▶ _WORK TASK_: Look through the entries below, please, and copy every line with the word "Open".

▶ _DATA FOR PROCESSING_:
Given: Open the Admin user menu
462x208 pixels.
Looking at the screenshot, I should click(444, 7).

---

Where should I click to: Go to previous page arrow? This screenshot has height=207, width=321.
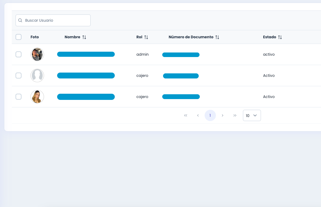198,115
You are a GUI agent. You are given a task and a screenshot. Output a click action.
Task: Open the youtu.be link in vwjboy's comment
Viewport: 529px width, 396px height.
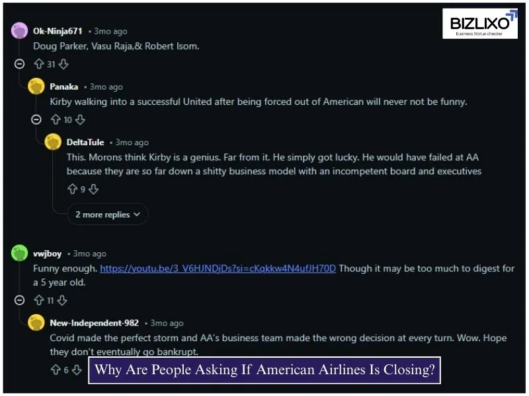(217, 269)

--

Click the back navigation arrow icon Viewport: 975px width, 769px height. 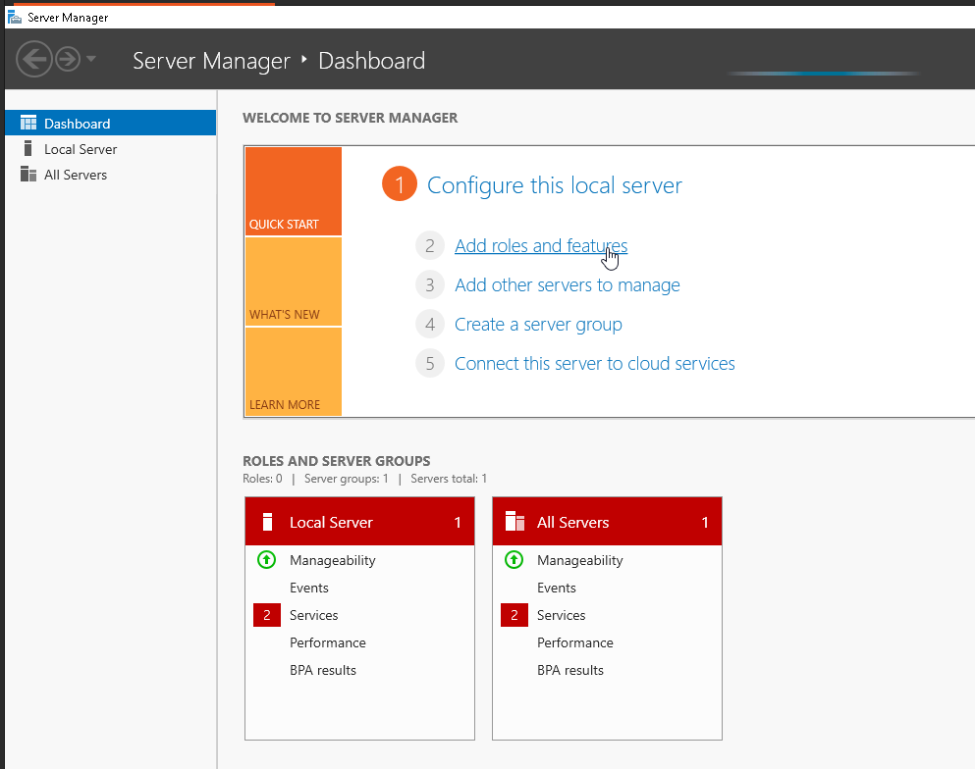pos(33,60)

▶ _WRITTEN SOLUTION_:
Given: Open the Admin user menu
Task: Open the youtu.be link in vwjboy's comment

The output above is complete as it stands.